== How to complete this task ==
Would you pull out every line of the material that contains the string "agent"?

== Information supplied ==
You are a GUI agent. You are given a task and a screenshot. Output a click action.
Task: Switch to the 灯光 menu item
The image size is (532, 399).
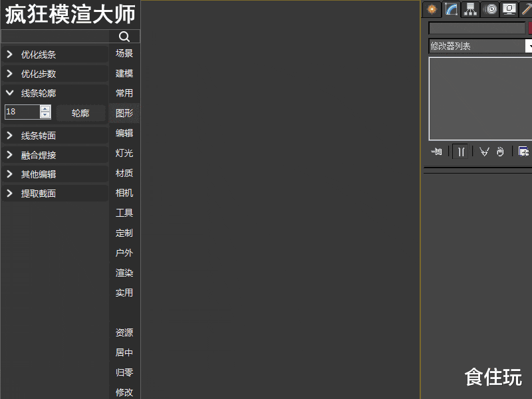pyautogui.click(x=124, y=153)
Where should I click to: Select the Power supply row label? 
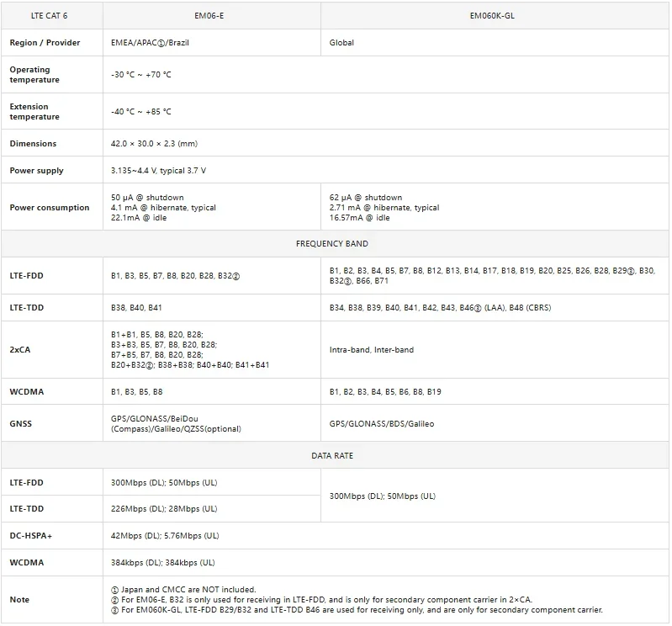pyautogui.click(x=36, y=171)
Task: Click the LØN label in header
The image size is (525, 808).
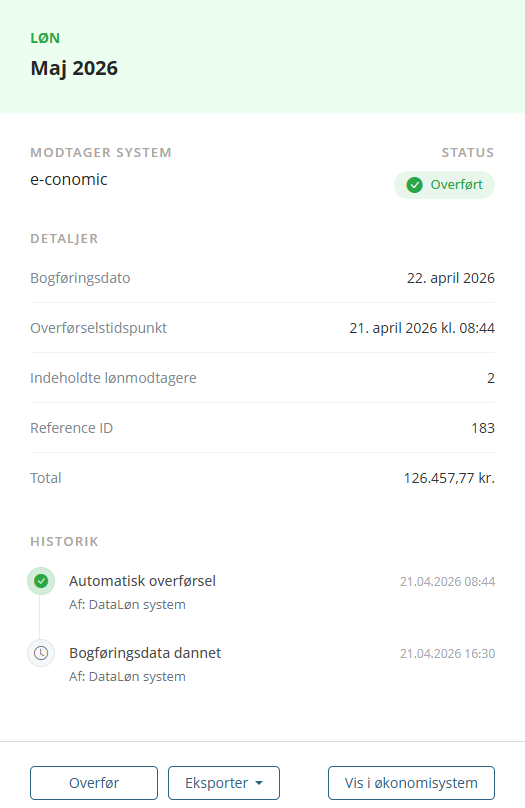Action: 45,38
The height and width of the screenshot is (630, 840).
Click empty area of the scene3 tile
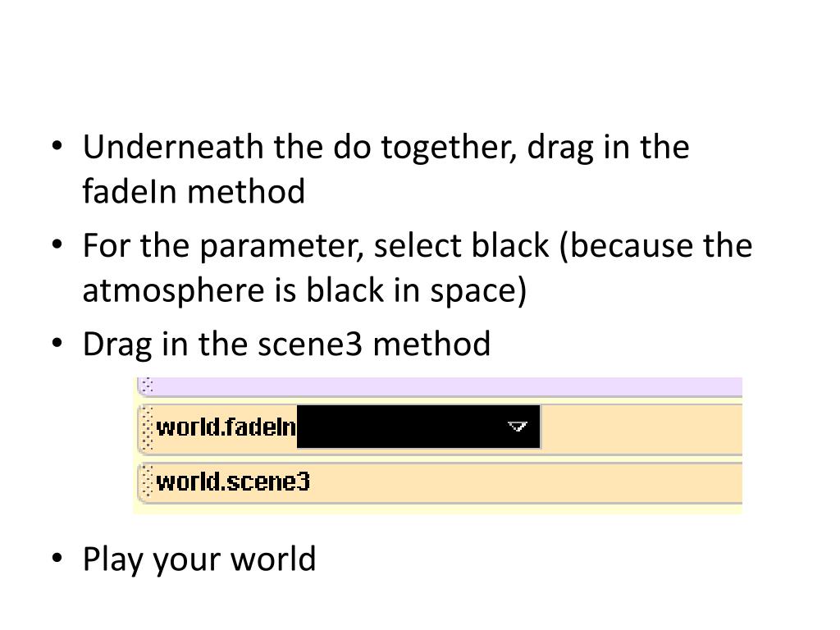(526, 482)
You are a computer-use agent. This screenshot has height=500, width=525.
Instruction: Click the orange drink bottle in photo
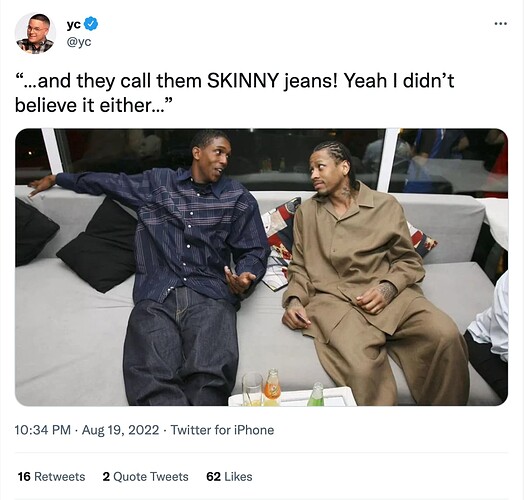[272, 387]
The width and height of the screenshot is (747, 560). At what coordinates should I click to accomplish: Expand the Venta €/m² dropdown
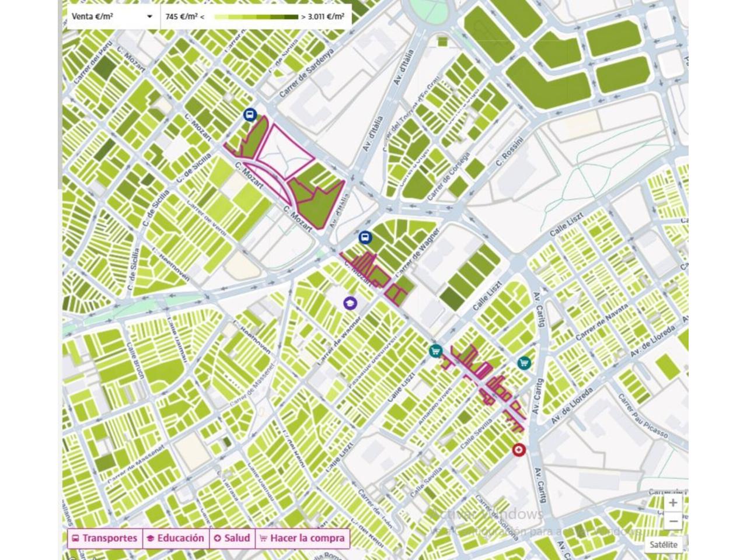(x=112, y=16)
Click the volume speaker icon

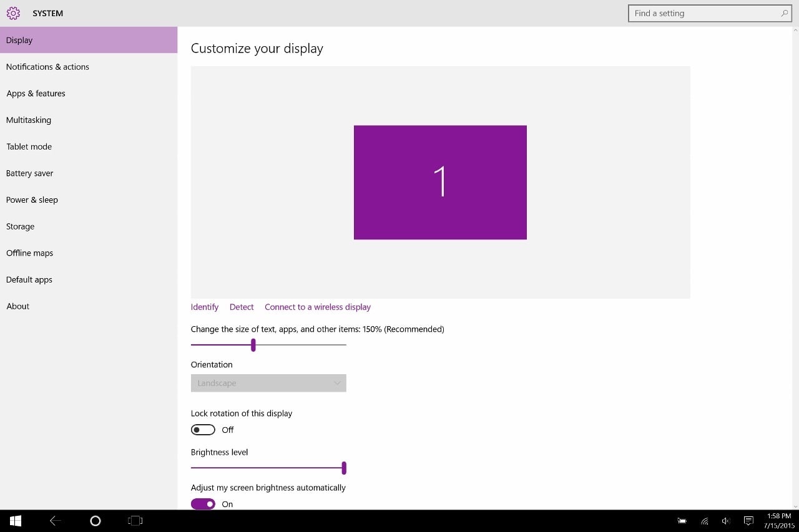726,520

...

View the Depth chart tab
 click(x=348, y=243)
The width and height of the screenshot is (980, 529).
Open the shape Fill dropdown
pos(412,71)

* * *

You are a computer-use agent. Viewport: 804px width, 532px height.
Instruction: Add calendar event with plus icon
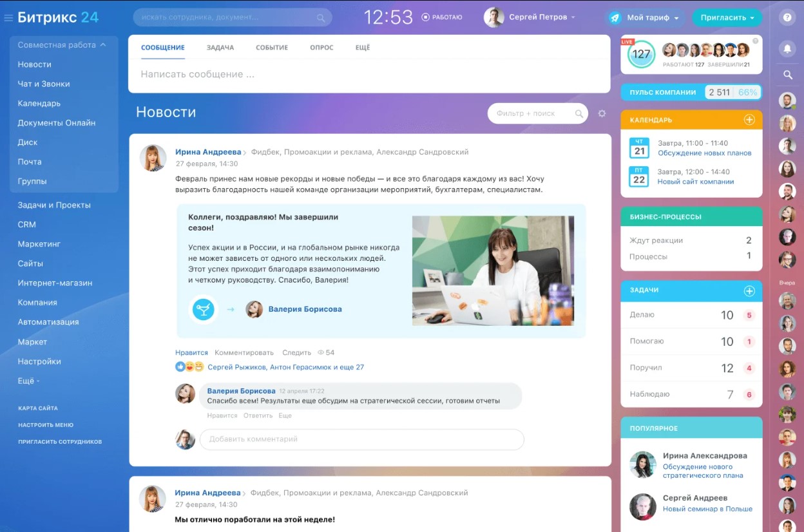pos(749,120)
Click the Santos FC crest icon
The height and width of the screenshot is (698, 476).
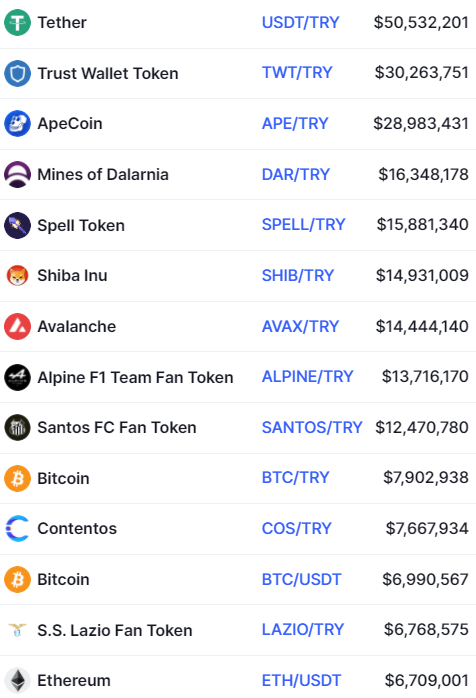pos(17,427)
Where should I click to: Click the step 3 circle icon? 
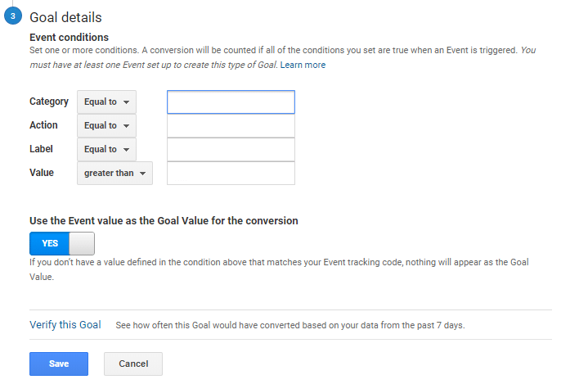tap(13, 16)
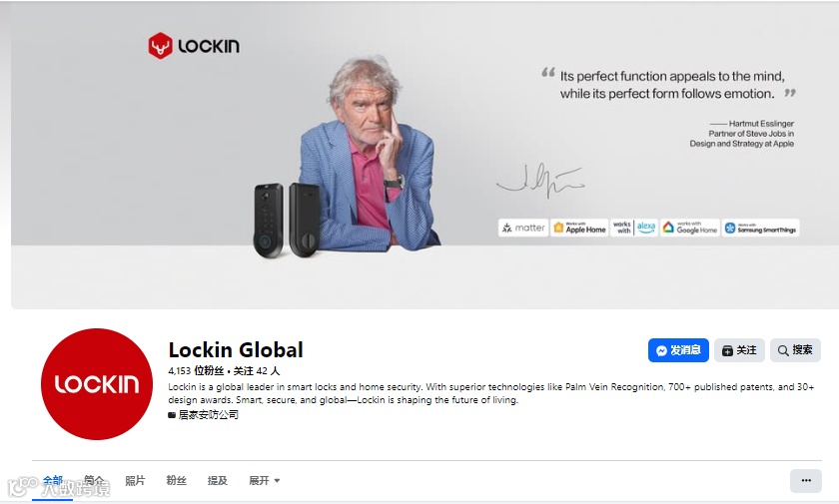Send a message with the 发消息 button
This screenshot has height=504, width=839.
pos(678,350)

== Output of the task ==
You are a GUI agent. You are given a task and a screenshot. Output a click action.
You are a computer-use agent. This screenshot has height=500, width=525.
You are a computer-use agent. Viewport: 804px width, 532px height.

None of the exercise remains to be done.